_Exercise instructions_. Rescale everything from the start of the records down to the line containing "click(454, 2528)", both ends included, and give only those lines. Repeat them in full, requests and all, with each coordinate in the answers multiplied by 1.25 and rounded to a whole number, halves rounding up.

_Exercise material_.
+++

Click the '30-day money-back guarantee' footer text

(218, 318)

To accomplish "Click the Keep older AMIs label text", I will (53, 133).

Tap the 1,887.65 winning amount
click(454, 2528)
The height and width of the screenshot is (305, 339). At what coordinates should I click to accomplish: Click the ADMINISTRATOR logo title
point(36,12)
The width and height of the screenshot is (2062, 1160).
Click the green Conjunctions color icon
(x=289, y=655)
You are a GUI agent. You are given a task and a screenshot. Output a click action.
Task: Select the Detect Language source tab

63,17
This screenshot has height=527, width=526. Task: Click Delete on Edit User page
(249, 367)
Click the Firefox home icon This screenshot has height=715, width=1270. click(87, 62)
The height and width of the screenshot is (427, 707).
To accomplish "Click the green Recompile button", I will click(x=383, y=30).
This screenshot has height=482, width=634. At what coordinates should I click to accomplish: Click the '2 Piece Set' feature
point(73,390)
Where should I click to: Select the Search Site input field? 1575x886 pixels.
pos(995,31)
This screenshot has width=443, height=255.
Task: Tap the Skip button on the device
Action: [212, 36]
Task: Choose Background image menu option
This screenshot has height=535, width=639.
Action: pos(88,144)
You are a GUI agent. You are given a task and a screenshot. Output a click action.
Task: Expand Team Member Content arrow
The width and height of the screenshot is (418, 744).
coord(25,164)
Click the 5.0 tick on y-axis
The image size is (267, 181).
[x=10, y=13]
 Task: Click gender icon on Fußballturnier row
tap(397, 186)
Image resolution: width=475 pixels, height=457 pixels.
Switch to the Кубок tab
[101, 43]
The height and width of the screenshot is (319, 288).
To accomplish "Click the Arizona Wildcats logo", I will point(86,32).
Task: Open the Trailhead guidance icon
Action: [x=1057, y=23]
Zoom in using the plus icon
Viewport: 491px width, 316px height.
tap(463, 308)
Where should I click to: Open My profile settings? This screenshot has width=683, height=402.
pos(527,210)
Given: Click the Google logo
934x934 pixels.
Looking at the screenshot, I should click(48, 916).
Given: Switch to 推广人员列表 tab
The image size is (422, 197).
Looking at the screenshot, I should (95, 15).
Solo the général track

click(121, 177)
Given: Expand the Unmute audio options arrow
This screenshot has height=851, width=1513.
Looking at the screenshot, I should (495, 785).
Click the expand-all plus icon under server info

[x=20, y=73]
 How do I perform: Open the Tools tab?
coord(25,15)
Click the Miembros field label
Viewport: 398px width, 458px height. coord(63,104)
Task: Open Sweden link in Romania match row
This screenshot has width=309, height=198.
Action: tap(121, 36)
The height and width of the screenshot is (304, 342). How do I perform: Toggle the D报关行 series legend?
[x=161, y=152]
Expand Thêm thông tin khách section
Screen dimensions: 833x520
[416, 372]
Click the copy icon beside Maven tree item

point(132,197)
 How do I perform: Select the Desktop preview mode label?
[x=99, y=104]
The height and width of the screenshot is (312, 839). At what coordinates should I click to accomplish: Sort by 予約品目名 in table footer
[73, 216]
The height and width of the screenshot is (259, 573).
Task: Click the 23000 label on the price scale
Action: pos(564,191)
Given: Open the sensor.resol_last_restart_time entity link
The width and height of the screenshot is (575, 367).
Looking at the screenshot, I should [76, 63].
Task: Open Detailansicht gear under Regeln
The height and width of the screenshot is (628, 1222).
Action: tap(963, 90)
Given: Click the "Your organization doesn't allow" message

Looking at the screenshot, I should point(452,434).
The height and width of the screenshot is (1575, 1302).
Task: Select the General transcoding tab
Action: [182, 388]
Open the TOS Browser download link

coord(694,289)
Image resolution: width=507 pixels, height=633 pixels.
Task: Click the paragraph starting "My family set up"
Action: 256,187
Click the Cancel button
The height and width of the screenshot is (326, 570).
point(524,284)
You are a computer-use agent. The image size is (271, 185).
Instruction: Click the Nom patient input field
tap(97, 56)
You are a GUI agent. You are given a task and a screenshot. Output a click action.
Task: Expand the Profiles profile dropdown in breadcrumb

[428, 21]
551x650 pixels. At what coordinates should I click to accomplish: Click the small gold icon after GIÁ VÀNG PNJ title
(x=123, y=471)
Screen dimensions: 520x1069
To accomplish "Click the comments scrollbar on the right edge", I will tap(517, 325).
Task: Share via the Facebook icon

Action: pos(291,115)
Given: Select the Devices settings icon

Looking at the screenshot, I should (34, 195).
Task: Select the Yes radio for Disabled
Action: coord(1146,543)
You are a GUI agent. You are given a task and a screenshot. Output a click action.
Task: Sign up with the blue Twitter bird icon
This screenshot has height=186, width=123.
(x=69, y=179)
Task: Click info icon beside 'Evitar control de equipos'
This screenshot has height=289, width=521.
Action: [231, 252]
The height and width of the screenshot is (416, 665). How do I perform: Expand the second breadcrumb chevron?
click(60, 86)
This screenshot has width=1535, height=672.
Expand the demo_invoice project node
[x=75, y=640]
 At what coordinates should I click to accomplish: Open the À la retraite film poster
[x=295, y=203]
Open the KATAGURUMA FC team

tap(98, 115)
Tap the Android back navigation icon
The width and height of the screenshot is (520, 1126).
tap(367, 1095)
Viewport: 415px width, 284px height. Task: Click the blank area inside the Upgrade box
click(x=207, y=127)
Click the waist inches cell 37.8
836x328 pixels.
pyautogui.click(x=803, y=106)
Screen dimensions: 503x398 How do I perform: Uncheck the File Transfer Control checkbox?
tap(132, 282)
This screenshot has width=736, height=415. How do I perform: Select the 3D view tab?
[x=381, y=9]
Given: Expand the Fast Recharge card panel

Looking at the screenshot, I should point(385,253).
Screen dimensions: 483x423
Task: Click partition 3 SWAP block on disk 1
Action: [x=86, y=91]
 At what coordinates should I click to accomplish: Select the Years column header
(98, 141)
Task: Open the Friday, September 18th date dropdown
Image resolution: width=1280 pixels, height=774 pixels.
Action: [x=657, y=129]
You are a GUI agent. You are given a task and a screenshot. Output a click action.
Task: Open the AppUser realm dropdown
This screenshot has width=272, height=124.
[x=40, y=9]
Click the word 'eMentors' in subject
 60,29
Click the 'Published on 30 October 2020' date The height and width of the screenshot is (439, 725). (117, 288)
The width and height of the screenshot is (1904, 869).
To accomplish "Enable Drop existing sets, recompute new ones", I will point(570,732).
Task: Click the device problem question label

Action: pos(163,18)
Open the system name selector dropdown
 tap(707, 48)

+++

_Answer to this exercise_.
Click the '30-day money-back guarantee' footer text

(273, 398)

To accomplish "Click the Keep older AMIs label text", I will (66, 166).

Tap the 1,887.65 winning amount
click(568, 3160)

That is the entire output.